ASTANA – Kazakh manufacturer Zhamal-ai has been making footwear for more than 20 years. Company director Zibira Khassanova recently spoke about the obstacles faced by the country’s producers, limitations on the domestic shoemaking industry and the firm’s plans for the future.

Zhamal-ai

Zhamal-ai strives to create high-quality leather products at reasonable prices, she said, noting domestically produced shoes are superior to those imported from Turkey because of the lower price. The company cooperates with Intertop, one of the nation’s biggest retailers in the shoe market.

“We have been actively working with Intertop for two years now. It orders our shoes on a regular basis. We like cooperating with it, yet the scale of the order is not big,” said Khassanova.

She added the Kazakh shoe industry is undermined by customer’s expectations and suggested poor marketing practices as a potential reason for the unsatisfactory space allocated for domestic manufacturers.

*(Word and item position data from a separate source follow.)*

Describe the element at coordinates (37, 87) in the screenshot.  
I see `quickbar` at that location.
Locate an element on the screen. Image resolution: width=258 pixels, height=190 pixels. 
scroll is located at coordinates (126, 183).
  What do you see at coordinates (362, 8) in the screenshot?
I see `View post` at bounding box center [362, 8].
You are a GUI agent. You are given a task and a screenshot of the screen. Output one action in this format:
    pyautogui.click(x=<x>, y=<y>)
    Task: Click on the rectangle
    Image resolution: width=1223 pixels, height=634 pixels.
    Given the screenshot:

“We manage to carry out the orders. We are engaged in sales through our dealers here in Aktau as well as in Astana, Aktobe, Atyrau and Ozen. However, people in Kazakhstan are used to buying cheap shoes. When they look at our prices, they become unwilling to buy our shoes. They think that if something is domestically produced, it must be sold at a very low price, almost for free. Actually, the prices for our products are not high, taking into account their quality,” she said.

Khassanova based her forecast for this year’s market on Zhamal-ai’s sales.

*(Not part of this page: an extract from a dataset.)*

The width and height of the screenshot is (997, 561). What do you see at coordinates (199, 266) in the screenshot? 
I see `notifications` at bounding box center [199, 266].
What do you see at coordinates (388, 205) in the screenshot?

“Overall, we are at the same level as we were last year. I cannot say that this year’s results would significantly differ from the results for last year,” she said.

She described the Kazakh footwear industry as “steady,” but not necessarily in a positive way.

“Retailers ‘taught’ Kazakh customers to buy foreign products. It is as if we were invisible to them. The share of the local shoe industry in the market is small. It has not increased for the past years,” she said.

Despite the hardships experienced by local producers, Khassanova indicated there are certain advantages to being a shoe producer in Kazakhstan. During the 2008-2009 and 2015 crises, the government undertook a plan to help domestic manufacturers.

“Describing the company’s condition during the 2008 crisis as ‘hard’ is not enough. However, even the crises had their positive sides. It was during the 2008 crisis that the government obliged governmental companies to buy domestic products. Before that policy, we had to compete with international companies that had certain advantages due to the economies of scale. Of course, this policy will not last forever, but it had a strong positive impact on domestic industry growth,” she noted.

Khassanova also spoke about the company’s future, including questions of expanding and exporting goods.

“Planning to expand within Kazakhstan’s market is already an ambitious plan, let alone exporting overseas,” she said.

She added Kazakh footwear exists mainly due to governmental orders. Demand for private orders is low and it is hard for domestic producers to compete with foreign companies. She suggested increasing their competitiveness level may involve enhancing the country’s raw materials market for light industry.

“The raw materials market of light industry are not developed in Kazakhstan and it is one of the most compelling issues. We have to import all the raw materials from abroad,” she said.

She also noted disadvantageous credit terms offered by the banking sector as a hindrance to growth for domestic producers.